TL;DR

Rocket I/O is an async runtime with the support of various asynchronous I/O back-end such as io_uring. The goal of Rocket I/O is to make programming with asynchronous I/O simpler and more intuitive. The code is available on Github.

Overview

As we know, input and output (I/O) operations on a computer can be extremely slow comparing to running CPU instructions. A simple approach of performing an I/O operation is to block the current execution until the I/O is complete (i.e. synchronous I/O). However, this can be a waste of system resources because the CPU does nothing useful while waiting for I/O completion. A better approach would be asynchronous I/O, which means after issuing an I/O request, instead of waiting for it to complete, the CPU can spend time processing instructions not depending on the I/O result.

There are many options to implement asynchronous I/O on Linux. For example, we could use I/O multiplexing mechanisms such as select, poll, epoll described in my previous post. Or we can use asynchronous interfaces provided by the kernel such as aio or io_uring. However, each option has its own distinct way of supporting asynchronous I/O, which is usually not that intuitive and straightforward. A developer needs to read their documentation thoroughly to figure out the correct usage. Hence, my friend Andrew and I started a project, Rocket I/O, with the goal of making programming with asynchronous I/O simpler and more intuitive.

Background

I/O

Input and output (I/O) operations usually involves reading from or writing to an device such as a disk (e.g. file I/O) or a remote computer (e.g. socket I/O). An I/O operation is generally much slower than CPU running instructions. Therefore, I/O is usually the bottleneck in an application. It’s like programming. No matter how fast a programmer’s brain runs, their coding speed is only as fast as their typing speed (i.e. I/O speed).

Synchronous I/O v.s. Asynchronous I/O

There are two ways to handle I/O operations: synchronous and asynchronous.

Synchronous I/O means that once an I/O is requested, the current execution is blocked until the I/O is complete.
Asynchronous I/O means that after an I/O is requested, the execution can spend time processing data not depending on the I/O result. Later when the I/O is complete, operations depending on the I/O result is resumed.

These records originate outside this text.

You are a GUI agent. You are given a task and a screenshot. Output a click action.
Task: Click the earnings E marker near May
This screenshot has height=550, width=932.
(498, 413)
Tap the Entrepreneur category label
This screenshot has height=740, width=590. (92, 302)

Apparently, asynchronous I/O has the advantage when there are multiple concurrent executions. For example, for a single-threaded server, using asynchronous I/O enables it to serve multiple clients concurrently. Basically, it can process client B’s data while waiting for client A to input data. However, if there is only one client, then there is not much difference between synchronous and asynchronous I/O in terms of performance.

Asynchronous v.s. Multi-threading

This might be a misconception that asynchronous and multi-threading are the same thing, especially for people new to asynchronous programming. Once, I heard an intern saying, “My program is multi-threaded so it’s already asynchronous.” and “The program is single-threaded so it can’t be async.” Both statements are not accurate. Asynchronous and multi-threading and related but not identical concepts.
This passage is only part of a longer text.